研究によると、反応性アリル基がトリアリルイソシアヌレート(TAIC)と反応し、三次元的なネットワークを形成することで、硬化後の形状保持が可能となります。このメカニズムは、材料内部の相分離とネットワーク形成の過程を解明し、高分子材料の開発を加速させる鍵となるでしょう。
今回の取り組み
実験では、反応性PPE材料のフィルム形状や溶媒浸漬による成分溶出の評価が行われました。その結果、反応性アリル基を持つPPEが、非反応性PPEと比べて溶媒中でも形状が保持され、成分の溶出が抑えられることが確認されました。この成果は、優れた耐溶剤性を引き出すための新たな設計指針となることでしょう。
シミュレーション技術の活用
さらに、東北大学の研究チームは、散逸粒子動力学(DPD)シミュレーションを活用して、硬化中の材料内部での相分離及びネットワーク形成の過程を可視化しました。これにより、非反応性PPEと反応性PPEでの反応プロセスの違いが明らかになり、最終的な内部構造がどのように決まるのかについての理解が深まりました。

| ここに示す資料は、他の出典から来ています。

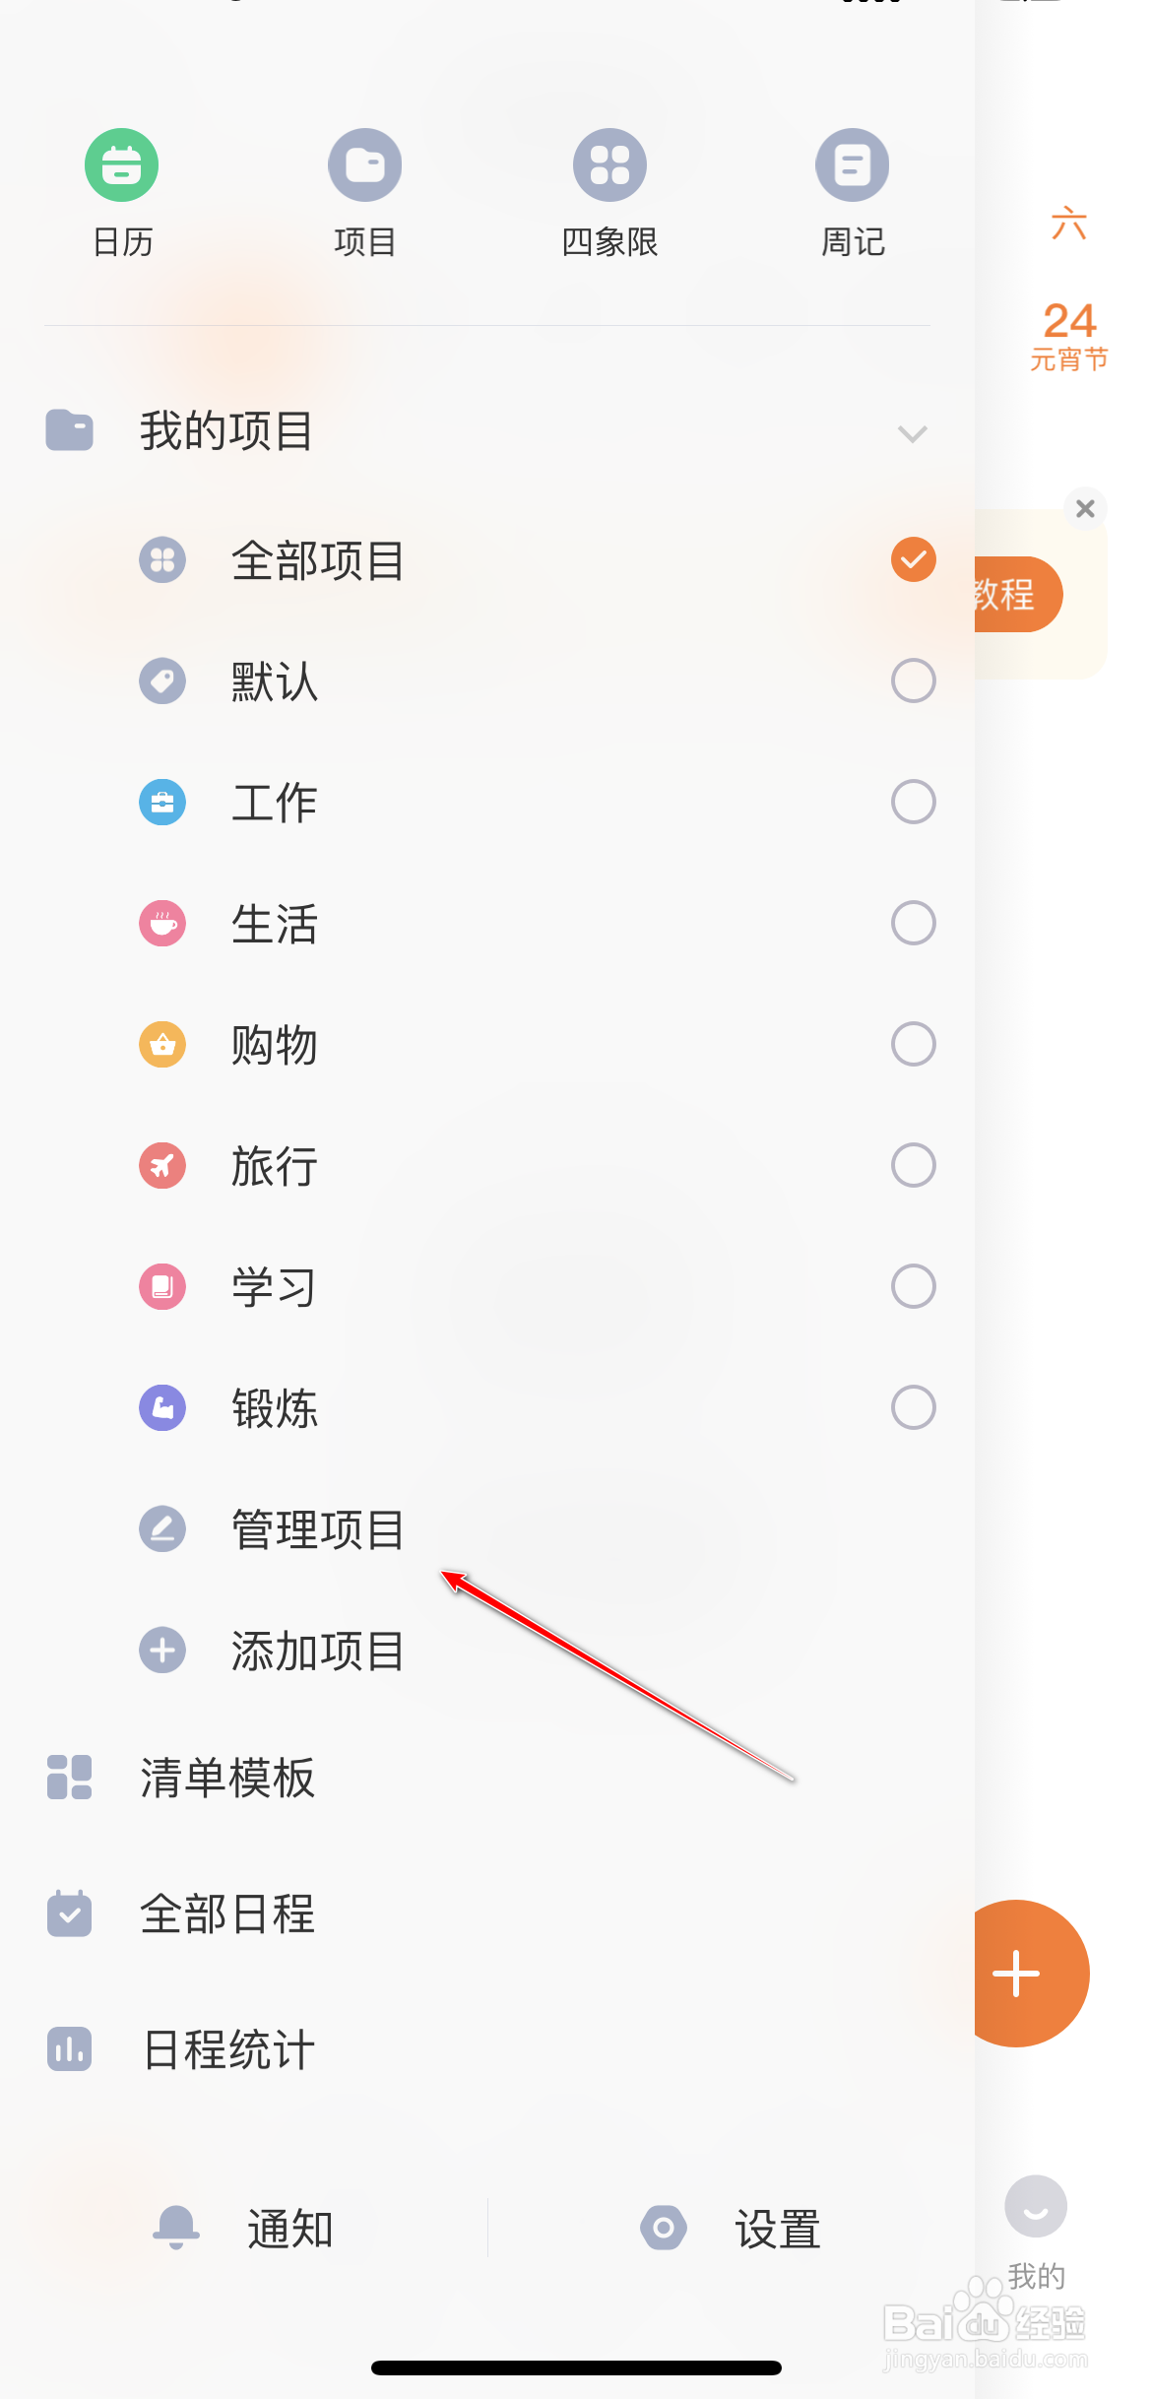Open the Weekly Notes (周记) icon
The image size is (1152, 2399).
(x=853, y=165)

この新技術は、低損失ポリマーを含む様々な高信頼性電子材料の設計に貢献すると期待されます。今後、この新たなシミュレーション技術が分子設計から最終物性までの材料開発において重要な役割を果たすことでしょう。
今後の展開
研究グループは、今後、シミュレーション技術をさらに発展させることで、次世代の低損失・高耐熱・高信頼性を兼ね備えた電子材料の開発を加速させる計画です。産学連携を通じて、シミュレーションと実験の融合による高分子材料設計の高度化に取り組む姿勢が強化されていくことでしょう。
謝辞
この研究は、東北大学のスーパーコンピュータ「AOBA」の計算資源を利用しており、数値解析に関してはCoSMICが提供するツールも使用されています。さらには、JST K Programの助成を受けて行われたことも特筆されます。
このように、最新の技術を駆使した研究成果は、今後の電子材料の進化に大いに貢献することが予想されています。関係者からは今後の更なる発展に期待の声が寄せられています。